Problem statement — From the data below, repeat exactly the lines from the line with "Γενικά για το Διαγωνισμό (165, 349)" to the line with "neanes (522, 1367)", both included.

Input data —

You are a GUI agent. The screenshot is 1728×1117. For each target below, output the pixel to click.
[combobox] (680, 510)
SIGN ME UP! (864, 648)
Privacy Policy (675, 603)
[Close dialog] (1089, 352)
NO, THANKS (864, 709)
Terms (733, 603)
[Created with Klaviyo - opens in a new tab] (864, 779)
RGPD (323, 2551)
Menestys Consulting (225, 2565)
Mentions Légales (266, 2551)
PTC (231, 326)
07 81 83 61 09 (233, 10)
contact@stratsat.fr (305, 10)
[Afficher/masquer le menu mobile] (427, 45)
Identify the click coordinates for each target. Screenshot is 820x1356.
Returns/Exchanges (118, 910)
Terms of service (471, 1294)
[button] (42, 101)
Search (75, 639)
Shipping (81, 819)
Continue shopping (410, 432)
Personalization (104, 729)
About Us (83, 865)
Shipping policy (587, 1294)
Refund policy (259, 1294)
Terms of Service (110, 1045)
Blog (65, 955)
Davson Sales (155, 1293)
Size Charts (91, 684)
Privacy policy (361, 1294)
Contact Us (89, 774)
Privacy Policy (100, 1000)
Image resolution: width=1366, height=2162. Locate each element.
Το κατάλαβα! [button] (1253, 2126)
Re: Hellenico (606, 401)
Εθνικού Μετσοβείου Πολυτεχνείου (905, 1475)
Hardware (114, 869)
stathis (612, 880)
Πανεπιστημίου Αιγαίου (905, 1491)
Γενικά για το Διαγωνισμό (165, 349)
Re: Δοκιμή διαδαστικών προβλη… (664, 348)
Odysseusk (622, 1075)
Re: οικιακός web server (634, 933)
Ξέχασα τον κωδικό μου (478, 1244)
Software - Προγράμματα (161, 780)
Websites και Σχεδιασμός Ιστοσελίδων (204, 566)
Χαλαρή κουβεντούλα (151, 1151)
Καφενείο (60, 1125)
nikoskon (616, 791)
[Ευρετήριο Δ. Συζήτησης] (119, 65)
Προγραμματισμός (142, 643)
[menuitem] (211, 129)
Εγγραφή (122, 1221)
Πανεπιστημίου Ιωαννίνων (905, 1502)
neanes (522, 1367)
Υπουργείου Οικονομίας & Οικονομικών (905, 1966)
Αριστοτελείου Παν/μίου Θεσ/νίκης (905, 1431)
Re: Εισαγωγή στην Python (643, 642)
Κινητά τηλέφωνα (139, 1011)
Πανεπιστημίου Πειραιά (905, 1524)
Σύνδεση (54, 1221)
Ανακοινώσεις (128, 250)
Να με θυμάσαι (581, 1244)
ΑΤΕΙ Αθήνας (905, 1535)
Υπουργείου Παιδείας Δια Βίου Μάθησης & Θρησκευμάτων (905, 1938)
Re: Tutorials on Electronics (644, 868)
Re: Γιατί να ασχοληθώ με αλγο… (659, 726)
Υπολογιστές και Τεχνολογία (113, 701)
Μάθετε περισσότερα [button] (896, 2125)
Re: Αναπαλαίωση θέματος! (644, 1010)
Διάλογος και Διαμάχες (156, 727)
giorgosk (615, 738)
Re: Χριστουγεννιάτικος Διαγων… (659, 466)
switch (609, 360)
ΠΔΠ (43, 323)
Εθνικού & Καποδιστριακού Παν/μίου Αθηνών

Result of the exercise —
Γενικά για το Διαγωνισμό (165, 349)
Re: Δοκιμή διαδαστικών προβλη… (664, 348)
Odysseusk (622, 1075)
Re: οικιακός web server (634, 933)
Ξέχασα τον κωδικό μου (478, 1244)
Software - Προγράμματα (161, 780)
Websites και Σχεδιασμός Ιστοσελίδων (204, 566)
Χαλαρή κουβεντούλα (151, 1151)
Καφενείο (60, 1125)
nikoskon (616, 791)
[Ευρετήριο Δ. Συζήτησης] (119, 65)
Προγραμματισμός (142, 643)
[menuitem] (211, 129)
Εγγραφή (122, 1221)
Πανεπιστημίου Ιωαννίνων (905, 1502)
neanes (522, 1367)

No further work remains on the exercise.